O processo de mudança de prioridades dos EUA para a RAP não vem de ontem e é confirmado por alterações organizativas, incluindo o desmantelamento da Segunda Frota da US Navy que, historicamente, cobria o TO do Atlântico. A redução da frota no Atlântico tornou esse comando desnecessário.
A intenção de transferir para a RAP uma grande parte da Marinha dos EUA foi por duas vezes confirmada pelo secretário de Estado da Defesa dos EUA Leon Panetta. Essa opção também obteve prioridade no seu reequipamento com os meios mais modernos. O Oceano Pacífico concentra até metade dos caças F-22, as bases nessa área serão as primeiras a receber os F-35 e será para a Frota do Pacífico que irá o novo porta-aviões USS Gerald R. Ford.
A estratégia dos EUA é evidente: eles aumentam a sua força em resposta ao crescimento das capacidades do seu adversário geopolítico principal que é, obviamente, a China. Dentro dessa estratégia, os EUA tentam apoiar-se nos adversários naturais da China. Depois do Japão, Coreia do Sul, Filipinas, Austrália e Nova Zelândia, os EUA tentam captar para a sua estratégia tanto a não-alinhada Índia, como o seu inimigo de anteontem – o Vietnã.
Durante a sua visita à Índia, Panetta declarou que a Índia e os EUA devem realizar manobras militares conjuntas de forma mais regular. Os observadores notaram que essa ideia foi verbalizada em Nova Deli no mesmo dia em que o presidente da Rússia Vladimir Putin, que se encontrava de visita à China, se pronunciou pelo desenvolvimento da cooperação militar com a RPC.

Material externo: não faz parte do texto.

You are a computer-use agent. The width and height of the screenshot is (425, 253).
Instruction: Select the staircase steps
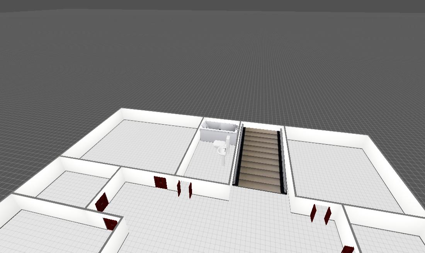(x=262, y=159)
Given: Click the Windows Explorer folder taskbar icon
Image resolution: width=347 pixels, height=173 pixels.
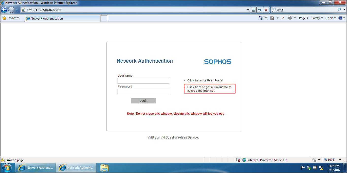Looking at the screenshot, I should coord(104,168).
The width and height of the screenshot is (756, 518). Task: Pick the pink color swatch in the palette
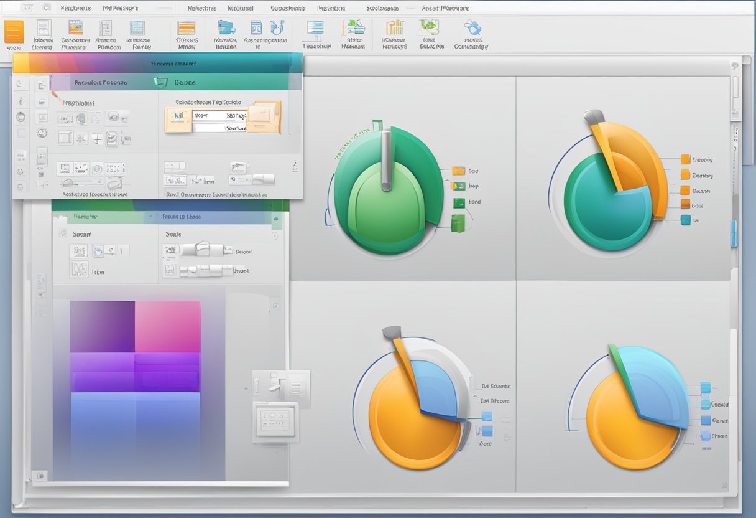coord(167,327)
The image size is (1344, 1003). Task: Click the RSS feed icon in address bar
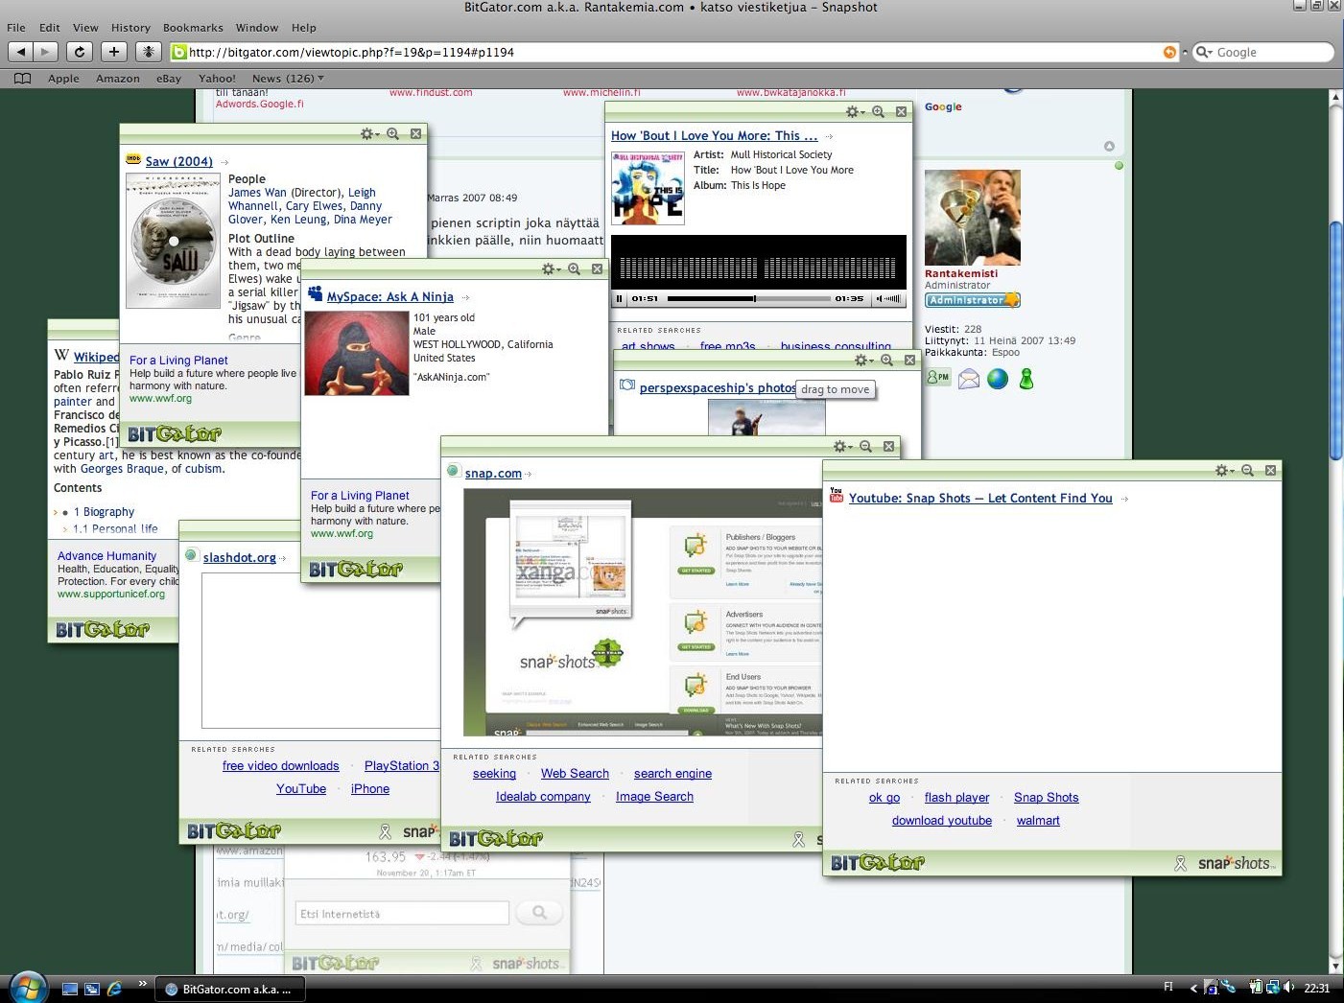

Há que notar que os EUA têm hipóteses de criar uma coligação anti-chinesa, já que Pequim não é particularmente bem visto na região. Mas esse caminho tem dois obstáculos potenciais, já que Tóquio historicamente também não é popular entre os seus vizinhos e a inclusão da Índia exigirá cedências importantes a favor desse país e os seus interesses terão de ser tidos em conta. A Índia é um ator demasiado importante para desempenhar um papel secundário e o lançamento planeado de um primeiro satélite militar é apenas a confirmação das suas ambições e capacidades.